For young adults with bleeding disorders, the subject of health insurance may not seem exciting, but it is important that young people and their parents begin thinking about health insurance before they need it. There are five reality checks that parents should reinforce:
1. Everyone needs health insurance.
2. Individuals with expensive, chronic medical conditions, like hemophilia and other types of bleeding disorders, need reliable health insurance.
3. Health insurance with very good coverage is needed to avoid large out-of-pocket costs.
4. Most young adults will usually need to get their own health insurance.
5. Health insurance is often very expensive. However, it should always be maintained because the cost of bleeding disorders care usually far exceeds the cost of an insurance premium.
When Does One Need to Get Health Insurance?
New health insurance is needed when current insurance coverage ends, usually due to a “personal change.” Some of these include:
- Reaching the age limit for an insurance policy
- Having a change in student status: graduation, going to school part time, dropping out of school
- Working part time rather than full time
- Getting married
- Changing some aspect of disability status
“Personal Changes” and the End of Coverage
1. Coverage under a parent’s employer health plan
- Many employer health plans end dependent coverage when a young adult turns 19 if not going to school full time or at age 25 if going to school full time and claimed as a dependent by a parent. Actual dependent coverage, however, varies from plan to plan. Some states have raised or are considering raising the age until which a child can be covered under a parent’s insurance plan.
- If an individual gets married, he or she will no longer be covered as a dependent.
Verify coverage by: calling the insurance plan, reviewing the insurance policy online or in a current benefits booklet, or contacting the human resources department at work.
2. Coverage under Medicaid
Medicaid is also called Medical Assistance, Title 19.
- Medicaid coverage for children usually ends when a child turns 19 years old.
- Medicaid through Supplemental Security Income (SSI) for disabled beneficiaries can end (along with SSI payments) if the young adult is determined no longer disabled or if income or assets exceed allowable limits. Work earnings and new spousal earnings (as a result of marriage) are two examples of income changes.

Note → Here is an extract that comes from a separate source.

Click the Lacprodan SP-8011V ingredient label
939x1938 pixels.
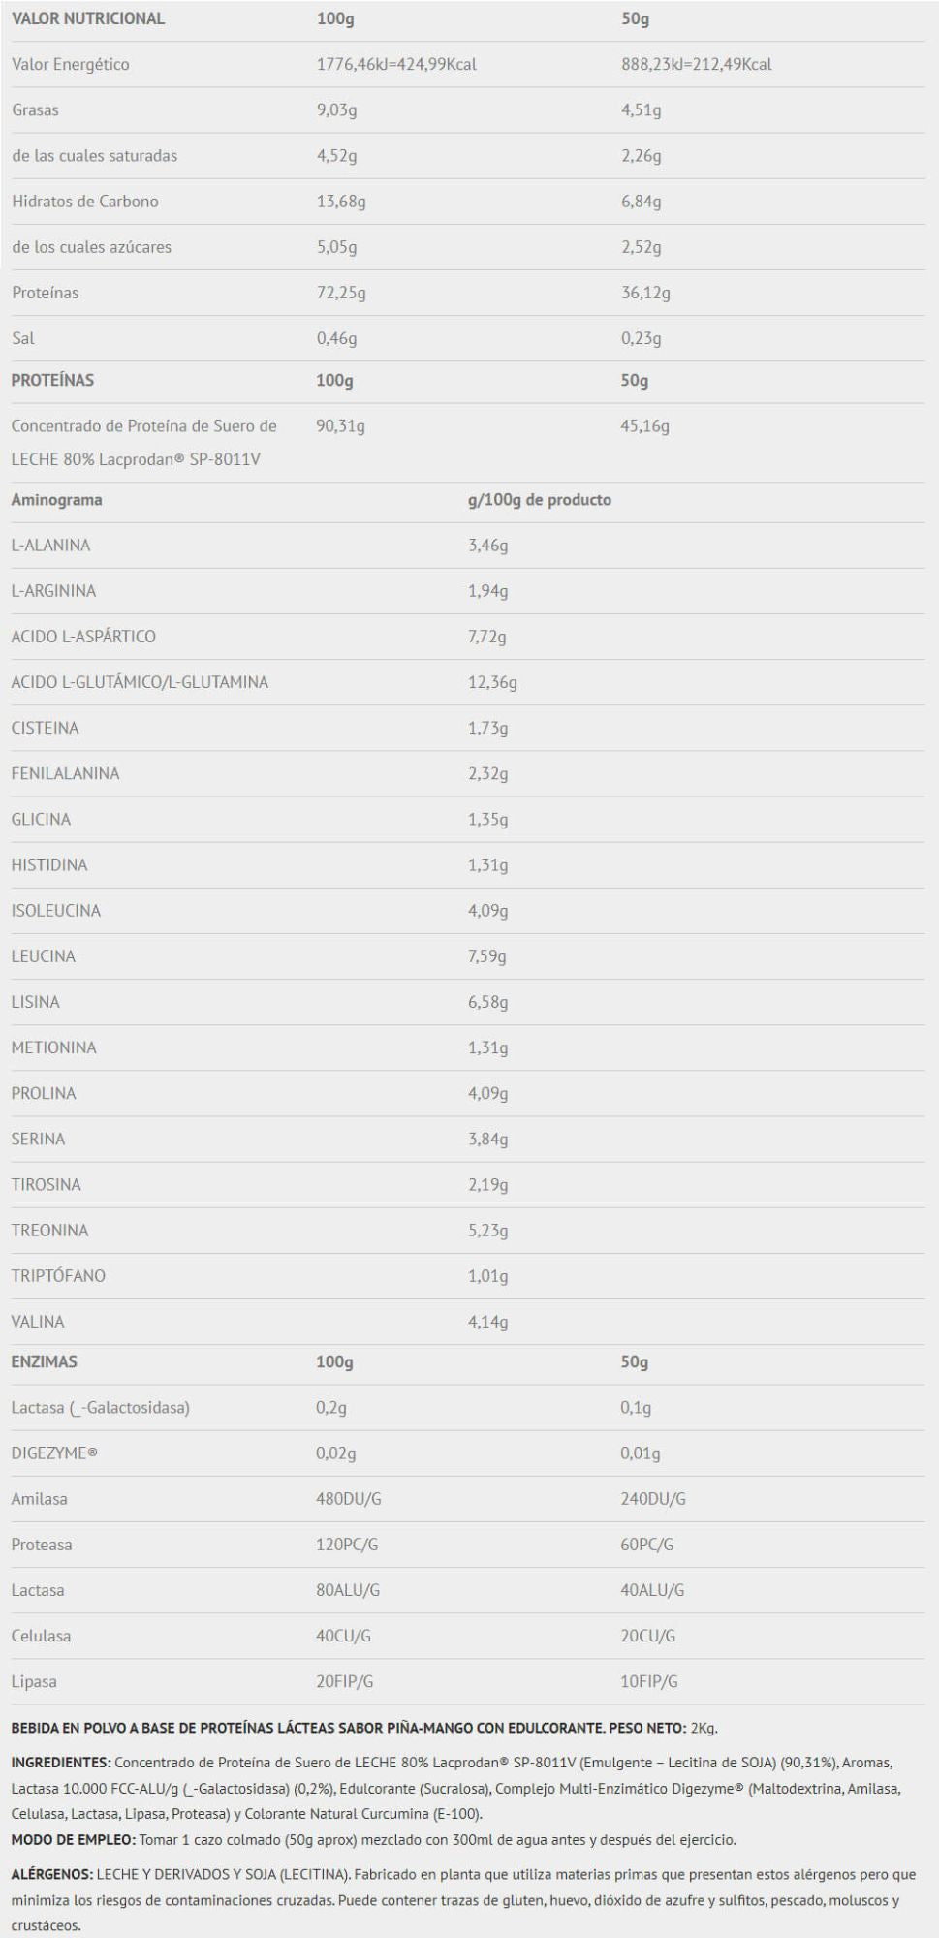click(144, 442)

3. Coverage under individual insurance plan
- If a young adult has an individual plan—usually through a state high-risk plan or a state-sponsored individual health plan—his coverage will generally not be affected by “personal changes.” An exception may be if he becomes eligible for coverage under a group health plan.
Health Insurance Planning
Families need to plan ahead for when a parent’s insurance will no longer cover a young adult. It’s a good idea to start the process when your child is between 16 and 18 years old. Sit down with your son or daughter and review his or her educational and vocational goals. Together you can determine when your child will need his or her own insurance.
[Steps for Living: Health Insurance]
If a young adult is covered as a dependent under a parent’s policy and he or she:
- Plans to go to a college or technical school after high school, he or she won’t have to worry about health insurance until after graduation.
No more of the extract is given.